> Document segment
#####
The Great Hall is one of its most notable features. It has vaulted ceilings with exposed wood beams and generous double stacked windows that provide a beautiful view of the courtyard. It has a stone chimney and flagstone floor straight from the middle ages, as well as large wrought-iron chandeliers. It’s accessed through a large arched doorway. A perfect place for royalty to make a grand entrance.
The country manor house is also equipped with cozier areas ideal for everyday living. The wood-paneled library has a marble fireplace, period paintings, and a large desk in the center of the room. The family living room has hand-carved coffered ceilings and a beautiful atmosphere.
The grounds feature terraced gardens that offer a breathtaking view. It features garden rooms, guest houses, and greenhouses. Swimming pools and tennis courts provide opportunities for relaxation and recreation.
The Famous Residents of Little Sodbury
Perhaps even more notable than the manor itself are the past residents. It served as a country getaway for Henry 8th and Anne Boleyn. Henry 8th is a former king of England, known for his six wives, many of whom suffered untimely deaths. Several of these were at his orders.
Unfortunately for Anne, she was unable to give the king the male heir she had promised him. She was ultimately beheaded due to accusations of incest and witchcraft, which were likely made up. Shortly after her death, Henry 8th married her second cousin, Jane Seymour. The two had likely been having an affair, and the king needed Anne out of the way so he could marry Jane.
#####
> Supplied data
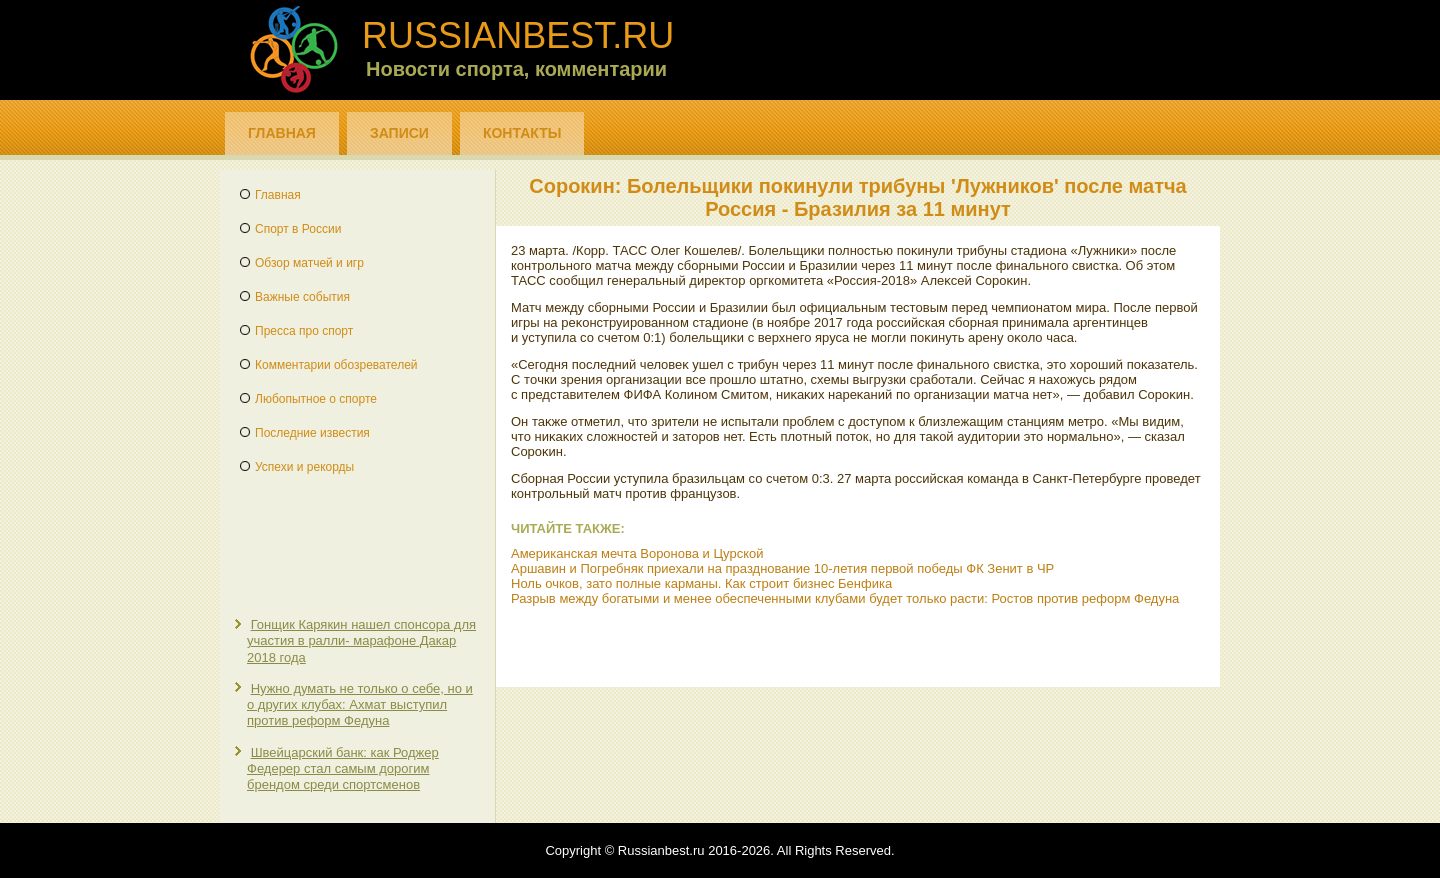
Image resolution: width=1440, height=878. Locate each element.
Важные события (302, 297)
#####
> Required work
a - Repeat the passage about the Little Sodbury manor house, starting at "The grounds feature" and ending at "could marry Jane.".
b - Write what comes next in the passage about the Little Sodbury manor house, picking up after its final sentence.

> Exercise results
a -
The grounds feature terraced gardens that offer a breathtaking view. It features garden rooms, guest houses, and greenhouses. Swimming pools and tennis courts provide opportunities for relaxation and recreation.
The Famous Residents of Little Sodbury
Perhaps even more notable than the manor itself are the past residents. It served as a country getaway for Henry 8th and Anne Boleyn. Henry 8th is a former king of England, known for his six wives, many of whom suffered untimely deaths. Several of these were at his orders.
Unfortunately for Anne, she was unable to give the king the male heir she had promised him. She was ultimately beheaded due to accusations of incest and witchcraft, which were likely made up. Shortly after her death, Henry 8th married her second cousin, Jane Seymour. The two had likely been having an affair, and the king needed Anne out of the way so he could marry Jane.

b -
The manor had another famous guest as well. William Tyndale is responsible for the first English translation of the bible. In fact, it’s believed he created the translation in the manor house itself.
History of Sodbury Manor
It was inherited by Walsh in 1504. He added a southern wing, extended the north wing, restored the kitchen, and renovated the west hall windows. Perhaps these renovations are what made the manor fit for a king. Unfortunately, it fell into disrepair in the 19th century.
Many English manor houses were demolished because the heirs couldn’t afford the upkeep. Many others were destroyed during the World Wars due to bombing, but Sodbury Manor survived untouched.
It’s undergone several restorations. The most notable was done by Sir Harold Brakspear, who restored Windsor Castle for Queen Elizabeth the Second as well. Restorations have taken pains to keep the original look and feel of the home. Stepping inside feels like stepping into another world, full of medieval charm and mystery.